YOUR TASK:
All of the entries must appear again exactly as written.

======== SOURCE DATA

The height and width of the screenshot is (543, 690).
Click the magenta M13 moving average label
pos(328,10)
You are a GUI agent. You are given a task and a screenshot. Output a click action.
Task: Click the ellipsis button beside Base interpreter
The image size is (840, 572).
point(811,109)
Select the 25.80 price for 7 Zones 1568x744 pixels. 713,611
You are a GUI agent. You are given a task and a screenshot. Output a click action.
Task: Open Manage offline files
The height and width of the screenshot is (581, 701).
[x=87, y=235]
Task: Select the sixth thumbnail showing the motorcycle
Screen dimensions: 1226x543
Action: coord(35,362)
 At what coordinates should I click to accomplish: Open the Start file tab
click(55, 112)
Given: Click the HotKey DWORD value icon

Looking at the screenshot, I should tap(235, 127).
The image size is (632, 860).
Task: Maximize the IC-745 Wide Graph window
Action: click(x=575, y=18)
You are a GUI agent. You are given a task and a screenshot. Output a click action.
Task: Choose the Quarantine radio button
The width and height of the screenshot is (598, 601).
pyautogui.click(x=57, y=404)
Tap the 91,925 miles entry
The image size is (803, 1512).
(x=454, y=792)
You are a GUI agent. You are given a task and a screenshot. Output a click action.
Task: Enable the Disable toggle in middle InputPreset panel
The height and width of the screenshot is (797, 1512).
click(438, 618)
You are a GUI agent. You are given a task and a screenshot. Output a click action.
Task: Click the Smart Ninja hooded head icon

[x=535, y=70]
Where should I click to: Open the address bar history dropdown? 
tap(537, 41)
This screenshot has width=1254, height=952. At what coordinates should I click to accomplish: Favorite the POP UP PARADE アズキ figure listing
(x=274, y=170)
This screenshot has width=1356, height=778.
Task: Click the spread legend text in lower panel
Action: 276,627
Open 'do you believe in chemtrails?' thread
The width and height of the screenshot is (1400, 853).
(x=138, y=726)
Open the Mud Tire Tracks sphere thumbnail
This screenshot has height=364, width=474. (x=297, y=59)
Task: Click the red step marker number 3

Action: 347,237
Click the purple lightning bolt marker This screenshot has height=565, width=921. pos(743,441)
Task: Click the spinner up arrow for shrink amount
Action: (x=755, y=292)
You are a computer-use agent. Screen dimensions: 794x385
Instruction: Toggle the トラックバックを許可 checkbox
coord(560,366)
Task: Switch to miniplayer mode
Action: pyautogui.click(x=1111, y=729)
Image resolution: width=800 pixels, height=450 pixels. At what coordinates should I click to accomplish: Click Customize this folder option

================

RESPONSE TO THE TASK:
The height and width of the screenshot is (543, 690).
Click the magenta M13 moving average label
pos(328,10)
You are a GUI agent. You are given a task and a screenshot. Output a click action.
Task: Click the ellipsis button beside Base interpreter
The image size is (840, 572).
point(811,109)
Select the 25.80 price for 7 Zones 1568x744 pixels. 713,611
You are a GUI agent. You are given a task and a screenshot. Output a click action.
Task: Open Manage offline files
The height and width of the screenshot is (581, 701).
[x=87, y=235]
Task: Select the sixth thumbnail showing the motorcycle
Screen dimensions: 1226x543
Action: coord(35,362)
 At what coordinates should I click to accomplish: Open the Start file tab
click(55, 112)
Given: Click the HotKey DWORD value icon

Looking at the screenshot, I should tap(235, 127).
The image size is (632, 860).
Task: Maximize the IC-745 Wide Graph window
Action: click(x=575, y=18)
You are a GUI agent. You are given a task and a screenshot. Output a click action.
Task: Choose the Quarantine radio button
The width and height of the screenshot is (598, 601).
pyautogui.click(x=57, y=404)
Tap the 91,925 miles entry
The image size is (803, 1512).
(x=454, y=792)
You are a GUI agent. You are given a task and a screenshot. Output a click action.
Task: Enable the Disable toggle in middle InputPreset panel
The height and width of the screenshot is (797, 1512).
click(438, 618)
You are a GUI agent. You are given a task and a screenshot. Output a click action.
Task: Click the Smart Ninja hooded head icon

[x=535, y=70]
Where should I click to: Open the address bar history dropdown? 
tap(537, 41)
This screenshot has width=1254, height=952. At what coordinates should I click to accomplish: Favorite the POP UP PARADE アズキ figure listing
(x=274, y=170)
This screenshot has width=1356, height=778.
Task: Click the spread legend text in lower panel
Action: 276,627
Open 'do you believe in chemtrails?' thread
The width and height of the screenshot is (1400, 853).
(x=138, y=726)
Open the Mud Tire Tracks sphere thumbnail
This screenshot has height=364, width=474. (x=297, y=59)
Task: Click the red step marker number 3

Action: 347,237
Click the purple lightning bolt marker This screenshot has height=565, width=921. pos(743,441)
Task: Click the spinner up arrow for shrink amount
Action: (x=755, y=292)
You are a computer-use agent. Screen dimensions: 794x385
Instruction: Toggle the トラックバックを許可 checkbox
coord(560,366)
Task: Switch to miniplayer mode
Action: pyautogui.click(x=1111, y=729)
Image resolution: width=800 pixels, height=450 pixels. At what coordinates should I click to accomplish: Click Customize this folder option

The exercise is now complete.